Instructions to follow:
Take from the data every line in which the word "agent" is found.

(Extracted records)
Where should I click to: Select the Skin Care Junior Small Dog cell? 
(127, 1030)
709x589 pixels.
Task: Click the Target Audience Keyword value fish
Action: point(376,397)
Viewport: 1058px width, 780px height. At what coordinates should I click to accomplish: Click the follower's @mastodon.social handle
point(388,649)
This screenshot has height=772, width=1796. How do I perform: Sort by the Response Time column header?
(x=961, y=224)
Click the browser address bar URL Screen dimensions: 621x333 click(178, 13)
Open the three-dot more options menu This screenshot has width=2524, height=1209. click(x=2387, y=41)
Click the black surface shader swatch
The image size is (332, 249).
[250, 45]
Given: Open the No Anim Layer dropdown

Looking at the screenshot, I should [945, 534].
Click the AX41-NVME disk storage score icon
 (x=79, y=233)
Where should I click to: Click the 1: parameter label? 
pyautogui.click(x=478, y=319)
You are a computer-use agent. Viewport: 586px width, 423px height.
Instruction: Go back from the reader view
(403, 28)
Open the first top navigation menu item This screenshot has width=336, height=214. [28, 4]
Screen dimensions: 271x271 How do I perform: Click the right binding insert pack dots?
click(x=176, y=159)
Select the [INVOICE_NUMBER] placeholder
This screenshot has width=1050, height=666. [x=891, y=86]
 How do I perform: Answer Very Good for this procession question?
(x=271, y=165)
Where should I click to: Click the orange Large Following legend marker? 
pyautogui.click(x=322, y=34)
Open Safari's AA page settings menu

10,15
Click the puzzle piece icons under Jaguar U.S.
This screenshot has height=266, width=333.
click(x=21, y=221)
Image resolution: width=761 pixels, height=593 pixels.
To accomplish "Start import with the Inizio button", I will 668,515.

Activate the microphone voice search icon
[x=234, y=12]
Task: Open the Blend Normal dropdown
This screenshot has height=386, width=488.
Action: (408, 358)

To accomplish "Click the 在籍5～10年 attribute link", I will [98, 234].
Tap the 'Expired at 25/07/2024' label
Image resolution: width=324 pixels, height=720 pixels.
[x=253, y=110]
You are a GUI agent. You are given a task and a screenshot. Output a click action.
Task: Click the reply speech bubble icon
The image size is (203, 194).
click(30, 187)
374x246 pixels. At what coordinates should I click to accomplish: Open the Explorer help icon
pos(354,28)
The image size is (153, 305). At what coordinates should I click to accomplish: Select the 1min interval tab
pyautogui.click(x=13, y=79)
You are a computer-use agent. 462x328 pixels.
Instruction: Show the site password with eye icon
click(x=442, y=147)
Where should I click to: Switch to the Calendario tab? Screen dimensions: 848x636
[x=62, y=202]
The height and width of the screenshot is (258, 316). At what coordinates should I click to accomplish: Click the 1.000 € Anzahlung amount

Task output:
You are a computer-use agent. Viewport: 586px width, 423px height.
You are a GUI agent. You are given a task and a screenshot. Output a click action.
You are a computer-use agent. 462x328 pixels.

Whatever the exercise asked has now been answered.